There is also a growing body of literature demonstrating the effectiveness of voriconazole against Aspergillus species, as well as against other clinically important molds. A multicenter, randomized trial of primary therapy for invasive aspergillosis showed a better outcome in patients randomized to receive voriconazole compared to those randomized to receive amphotericin B deoxycholate (16). Other investigations have demonstrated the efficacy of voriconazole for salvage therapy of invasive fungal infections in patient populations that historically have proven difficult to treat. In one study consisting primarily of immunocompromised patients, voriconazole resulted in a satisfactory response in 47% of patients whose infections failed to respond to previous antifungal therapy and in 68% of patients whose infections had no approved therapy (39). In a smaller study with a similar patient population, salvage therapy with voriconazole led to a complete or partial response in 58% of patients who failed or were intolerant of standard antifungal therapy (1).
In clinical practice, however, voriconazole can present obstacles to its effective use. First, voriconazole is known to have variable pharmacokinetics. In a study of voriconazole for the treatment of invasive aspergillosis, patients on standard doses (6 mg/kg every 12 h for two doses, followed by 4 mg/kg every 12 h for intravenous dosing and 200 mg twice per day for oral dosing) demonstrated levels in plasma ranging from <0.1 μg/ml to as high as 9.7 μg/ml (10).
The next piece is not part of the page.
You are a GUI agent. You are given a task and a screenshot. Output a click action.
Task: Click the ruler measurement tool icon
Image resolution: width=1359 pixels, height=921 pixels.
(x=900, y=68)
In our patient, there was significant clinical relapse after transition from intravenous to oral therapy despite following the manufacturer's recommended dosing. However, at a higher oral dose (300 mg twice per day), the patient again showed clinical improvement; this was presumably attributable to the achievement of higher levels in plasma.
Some data suggest, however, that elevated voriconazole levels in plasma may be associated with an increased likelihood of side effects. In the study cited above, 6 of 22 (27%) of patients with concentrations that were >6.0 μg/ml in plasma developed abnormal liver function tests (defined as greater than three times the upper limit of normal), whereas 14 of 100 (14%) of patients with levels that were <6.0 μg/ml did so (10). Whether these findings actually represent concentration-dependent side effects is unknown, and further studies are needed. Our patient experienced intolerable side effects at 300 mg twice per day of oral therapy, but at a decreased dose of 250 mg twice per day had a sustained clinical response without undue toxicity. Another potentially complicating factor is the significant potential for drug-drug interactions (18). This did not appear to be an issue in this case.
In summary, we describe a patient with Behçet's disease treated with infliximab and chronic prednisone therapy who developed a soft tissue S. apiospermum infection that was successfully treated with voriconazole and surgical debridement. For soft tissue infections due to molds characterized by thin, septate hyphae branching at acute angles (thereby rendering zygomycetes unlikely), voriconazole should be considered a first-line antifungal agent. Because the pharmacokinetics of voriconazole are variable and difficult to predict, the potential role of voriconazole levels in plasma in guiding optimal therapy should be investigated.
We greatly appreciate the help of our coworkers Ellen Jo Baron (Clinical Microbiology Laboratory, Stanford University School of Medicine) and Brady Feliz (Department of Pathology, Stanford University School of Medicine) in obtaining and photographing fungal specimens. We also thank Dora McCarthy for performing antifungal susceptibility testing.